The Bishop of Kilfenora () was a separate episcopal title which took its name after the village of Kilfenora in County Clare in the Republic of Ireland. In both the Church of Ireland and the Roman Catholic Church, the title is now united with other bishoprics.

History
The monastery at Kilfenora was reportedly founded by Saint Fachanan in the sixth century. It was not until March 1152 that the diocese of Kilfenora was established at the Synod of Kells. The diocese corresponded with the ancient territory of Corcomroe. Part of the Archdiocese of Cashel, it only extended over 200 square miles of very thinly populated land. It was reckoned the poorest diocese, with only 13 parishes. Demand for the position of bishop thus was not great, but for 1189 a bishop is recorded. In 1660, Samuel Pullen was made Archbishop of Tuam and Kilfenora became part of his province.

After the Reformation, there were parallel apostolic successions.

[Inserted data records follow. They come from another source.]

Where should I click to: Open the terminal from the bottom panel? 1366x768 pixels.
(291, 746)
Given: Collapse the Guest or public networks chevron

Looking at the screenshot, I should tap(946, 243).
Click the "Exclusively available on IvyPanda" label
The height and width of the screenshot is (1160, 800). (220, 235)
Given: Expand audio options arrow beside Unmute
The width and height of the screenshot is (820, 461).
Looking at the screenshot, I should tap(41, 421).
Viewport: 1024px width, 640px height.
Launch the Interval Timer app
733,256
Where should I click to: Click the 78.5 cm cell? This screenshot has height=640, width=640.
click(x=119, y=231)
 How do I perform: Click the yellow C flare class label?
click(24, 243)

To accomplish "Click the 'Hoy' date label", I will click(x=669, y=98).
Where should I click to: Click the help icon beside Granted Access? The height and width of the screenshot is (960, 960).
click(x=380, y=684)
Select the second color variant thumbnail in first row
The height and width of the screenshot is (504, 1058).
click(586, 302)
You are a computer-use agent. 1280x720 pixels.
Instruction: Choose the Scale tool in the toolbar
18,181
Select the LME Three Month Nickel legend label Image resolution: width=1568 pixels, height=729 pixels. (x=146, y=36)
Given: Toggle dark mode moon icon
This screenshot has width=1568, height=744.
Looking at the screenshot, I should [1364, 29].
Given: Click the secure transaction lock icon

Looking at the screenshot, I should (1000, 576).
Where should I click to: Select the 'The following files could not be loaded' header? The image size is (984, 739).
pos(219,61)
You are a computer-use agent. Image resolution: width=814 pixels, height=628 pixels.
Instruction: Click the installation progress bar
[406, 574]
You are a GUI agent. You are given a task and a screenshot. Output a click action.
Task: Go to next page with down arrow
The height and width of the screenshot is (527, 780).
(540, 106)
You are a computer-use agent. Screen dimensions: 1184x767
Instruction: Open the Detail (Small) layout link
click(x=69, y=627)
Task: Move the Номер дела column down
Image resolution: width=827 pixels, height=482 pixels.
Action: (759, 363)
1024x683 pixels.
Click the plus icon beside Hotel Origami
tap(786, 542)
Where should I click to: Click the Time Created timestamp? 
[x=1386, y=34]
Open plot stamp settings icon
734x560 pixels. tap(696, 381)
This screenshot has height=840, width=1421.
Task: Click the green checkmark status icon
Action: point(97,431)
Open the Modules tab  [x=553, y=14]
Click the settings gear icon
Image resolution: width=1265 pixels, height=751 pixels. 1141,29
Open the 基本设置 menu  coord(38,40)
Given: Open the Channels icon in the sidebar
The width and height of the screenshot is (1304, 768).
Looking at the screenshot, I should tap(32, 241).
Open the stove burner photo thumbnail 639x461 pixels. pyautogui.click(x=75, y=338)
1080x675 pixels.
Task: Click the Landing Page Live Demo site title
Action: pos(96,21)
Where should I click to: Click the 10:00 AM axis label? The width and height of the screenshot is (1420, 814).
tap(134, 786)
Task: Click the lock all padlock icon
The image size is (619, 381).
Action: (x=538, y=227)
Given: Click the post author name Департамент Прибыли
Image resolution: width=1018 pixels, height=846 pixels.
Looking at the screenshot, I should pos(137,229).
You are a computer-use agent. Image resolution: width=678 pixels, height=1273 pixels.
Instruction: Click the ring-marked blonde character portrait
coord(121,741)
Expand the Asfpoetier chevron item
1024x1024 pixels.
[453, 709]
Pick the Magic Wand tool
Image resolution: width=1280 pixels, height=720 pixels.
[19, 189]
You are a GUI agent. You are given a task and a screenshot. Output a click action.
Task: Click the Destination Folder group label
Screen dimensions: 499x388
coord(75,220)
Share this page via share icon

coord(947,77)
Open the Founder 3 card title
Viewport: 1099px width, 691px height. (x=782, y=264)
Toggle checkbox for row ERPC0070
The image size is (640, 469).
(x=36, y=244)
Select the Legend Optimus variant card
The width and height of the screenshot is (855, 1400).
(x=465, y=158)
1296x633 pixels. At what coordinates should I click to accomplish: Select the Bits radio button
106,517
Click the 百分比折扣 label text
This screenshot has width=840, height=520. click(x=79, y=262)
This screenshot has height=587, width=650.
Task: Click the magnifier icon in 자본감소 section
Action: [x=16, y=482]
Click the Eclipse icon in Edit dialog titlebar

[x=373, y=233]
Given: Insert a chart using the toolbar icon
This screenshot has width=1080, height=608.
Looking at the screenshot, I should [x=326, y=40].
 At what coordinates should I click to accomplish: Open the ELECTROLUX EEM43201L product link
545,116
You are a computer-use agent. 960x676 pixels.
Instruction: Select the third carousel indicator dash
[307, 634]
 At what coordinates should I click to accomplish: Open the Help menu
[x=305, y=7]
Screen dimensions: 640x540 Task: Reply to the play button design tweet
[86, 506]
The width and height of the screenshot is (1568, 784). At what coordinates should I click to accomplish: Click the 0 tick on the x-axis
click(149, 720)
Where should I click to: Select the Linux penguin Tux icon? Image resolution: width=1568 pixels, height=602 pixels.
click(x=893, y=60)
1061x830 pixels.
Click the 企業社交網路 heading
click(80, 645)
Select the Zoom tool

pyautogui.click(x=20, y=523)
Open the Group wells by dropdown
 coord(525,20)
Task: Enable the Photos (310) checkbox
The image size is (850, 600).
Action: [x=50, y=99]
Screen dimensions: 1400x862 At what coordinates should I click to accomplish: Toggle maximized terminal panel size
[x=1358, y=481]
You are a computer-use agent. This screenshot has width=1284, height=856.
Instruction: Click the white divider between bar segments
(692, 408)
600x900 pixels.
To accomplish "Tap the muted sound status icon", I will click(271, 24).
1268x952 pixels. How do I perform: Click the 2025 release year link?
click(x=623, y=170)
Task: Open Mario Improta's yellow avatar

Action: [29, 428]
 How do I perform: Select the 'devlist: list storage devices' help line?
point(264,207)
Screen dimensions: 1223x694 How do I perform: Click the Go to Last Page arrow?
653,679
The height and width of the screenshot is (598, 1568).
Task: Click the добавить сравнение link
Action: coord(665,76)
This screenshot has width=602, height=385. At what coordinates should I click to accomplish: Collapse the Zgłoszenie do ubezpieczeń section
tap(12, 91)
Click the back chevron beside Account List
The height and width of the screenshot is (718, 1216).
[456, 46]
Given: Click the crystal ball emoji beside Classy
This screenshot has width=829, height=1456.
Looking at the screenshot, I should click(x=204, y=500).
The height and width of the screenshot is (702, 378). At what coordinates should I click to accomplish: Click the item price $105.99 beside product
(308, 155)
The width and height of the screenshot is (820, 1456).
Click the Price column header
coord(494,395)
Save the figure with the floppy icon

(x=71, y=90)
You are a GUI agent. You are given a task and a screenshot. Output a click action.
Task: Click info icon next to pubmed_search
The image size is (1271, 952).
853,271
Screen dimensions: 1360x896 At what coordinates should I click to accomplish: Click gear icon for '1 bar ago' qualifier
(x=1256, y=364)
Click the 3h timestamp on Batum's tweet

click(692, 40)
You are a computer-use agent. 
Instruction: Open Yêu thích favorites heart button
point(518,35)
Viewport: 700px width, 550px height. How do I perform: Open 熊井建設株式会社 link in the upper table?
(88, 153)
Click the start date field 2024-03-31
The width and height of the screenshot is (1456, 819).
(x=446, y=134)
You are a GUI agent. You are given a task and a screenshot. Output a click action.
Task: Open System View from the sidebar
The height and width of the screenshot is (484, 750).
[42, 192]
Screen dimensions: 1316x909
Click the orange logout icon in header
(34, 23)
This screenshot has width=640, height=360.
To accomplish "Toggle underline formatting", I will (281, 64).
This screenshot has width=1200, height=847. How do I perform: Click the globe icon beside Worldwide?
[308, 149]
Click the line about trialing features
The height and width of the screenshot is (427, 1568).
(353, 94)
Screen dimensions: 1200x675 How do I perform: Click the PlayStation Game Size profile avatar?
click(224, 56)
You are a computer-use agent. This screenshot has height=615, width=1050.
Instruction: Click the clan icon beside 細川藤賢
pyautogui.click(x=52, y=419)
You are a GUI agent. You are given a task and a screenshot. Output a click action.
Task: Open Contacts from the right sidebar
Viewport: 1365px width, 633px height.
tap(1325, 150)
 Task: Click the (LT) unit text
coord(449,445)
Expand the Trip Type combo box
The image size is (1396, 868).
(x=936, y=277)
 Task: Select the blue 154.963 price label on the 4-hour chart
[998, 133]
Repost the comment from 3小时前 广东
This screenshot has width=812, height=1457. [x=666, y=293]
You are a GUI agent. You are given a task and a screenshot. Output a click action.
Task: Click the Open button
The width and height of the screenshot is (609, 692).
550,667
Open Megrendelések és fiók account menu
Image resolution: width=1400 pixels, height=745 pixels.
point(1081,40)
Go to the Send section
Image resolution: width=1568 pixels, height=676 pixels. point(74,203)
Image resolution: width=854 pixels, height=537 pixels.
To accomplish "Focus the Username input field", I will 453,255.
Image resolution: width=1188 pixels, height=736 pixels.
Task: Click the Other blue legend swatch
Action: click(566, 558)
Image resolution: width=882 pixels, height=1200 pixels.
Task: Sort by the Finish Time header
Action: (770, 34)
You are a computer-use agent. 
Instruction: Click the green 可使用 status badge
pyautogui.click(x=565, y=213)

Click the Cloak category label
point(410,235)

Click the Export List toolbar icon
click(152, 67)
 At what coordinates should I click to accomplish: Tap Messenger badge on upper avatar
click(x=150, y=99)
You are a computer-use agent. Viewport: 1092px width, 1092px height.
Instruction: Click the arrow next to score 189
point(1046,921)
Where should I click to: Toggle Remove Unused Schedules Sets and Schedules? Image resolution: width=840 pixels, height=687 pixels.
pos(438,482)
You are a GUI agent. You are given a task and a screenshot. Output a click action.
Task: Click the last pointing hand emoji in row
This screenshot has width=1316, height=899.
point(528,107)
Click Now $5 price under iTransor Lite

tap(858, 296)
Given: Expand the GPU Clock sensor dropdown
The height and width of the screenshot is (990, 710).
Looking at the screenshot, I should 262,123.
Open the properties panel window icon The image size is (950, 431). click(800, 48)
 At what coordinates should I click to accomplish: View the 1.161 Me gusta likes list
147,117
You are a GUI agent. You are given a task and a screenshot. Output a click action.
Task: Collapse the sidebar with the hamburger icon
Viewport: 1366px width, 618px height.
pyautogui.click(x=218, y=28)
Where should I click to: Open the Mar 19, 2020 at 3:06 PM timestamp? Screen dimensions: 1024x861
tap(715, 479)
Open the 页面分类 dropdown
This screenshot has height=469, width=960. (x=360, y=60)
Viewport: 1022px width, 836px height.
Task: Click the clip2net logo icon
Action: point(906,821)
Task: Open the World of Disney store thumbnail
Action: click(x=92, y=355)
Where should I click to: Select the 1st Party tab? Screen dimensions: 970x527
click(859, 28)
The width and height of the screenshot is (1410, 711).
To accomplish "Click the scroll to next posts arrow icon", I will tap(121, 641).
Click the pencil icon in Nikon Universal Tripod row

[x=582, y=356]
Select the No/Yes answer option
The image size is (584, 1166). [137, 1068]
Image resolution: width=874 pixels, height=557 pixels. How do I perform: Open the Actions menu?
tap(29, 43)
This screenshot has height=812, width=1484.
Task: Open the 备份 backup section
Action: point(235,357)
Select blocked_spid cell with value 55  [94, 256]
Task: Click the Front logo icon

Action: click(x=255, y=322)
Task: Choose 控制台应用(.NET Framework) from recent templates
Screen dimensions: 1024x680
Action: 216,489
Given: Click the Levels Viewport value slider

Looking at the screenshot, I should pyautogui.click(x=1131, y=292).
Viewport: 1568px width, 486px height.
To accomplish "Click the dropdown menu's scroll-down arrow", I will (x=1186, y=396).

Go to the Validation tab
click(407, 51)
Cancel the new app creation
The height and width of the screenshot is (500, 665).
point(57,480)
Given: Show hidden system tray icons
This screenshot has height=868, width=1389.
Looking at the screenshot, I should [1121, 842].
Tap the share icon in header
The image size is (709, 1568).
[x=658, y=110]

In the Church of Ireland, Kilfenora continued as a separate see until it was combined with Killaloe to form the united bishopric of Killaloe and Kilfenora in 1752. Under the Church Temporalities (Ireland) Act 1833, the united see became one of the sees held by bishops of Killaloe and Clonfert in 1834. Since 1976, Kilfenora has been one of the sees held by the bishops of Limerick and Killaloe.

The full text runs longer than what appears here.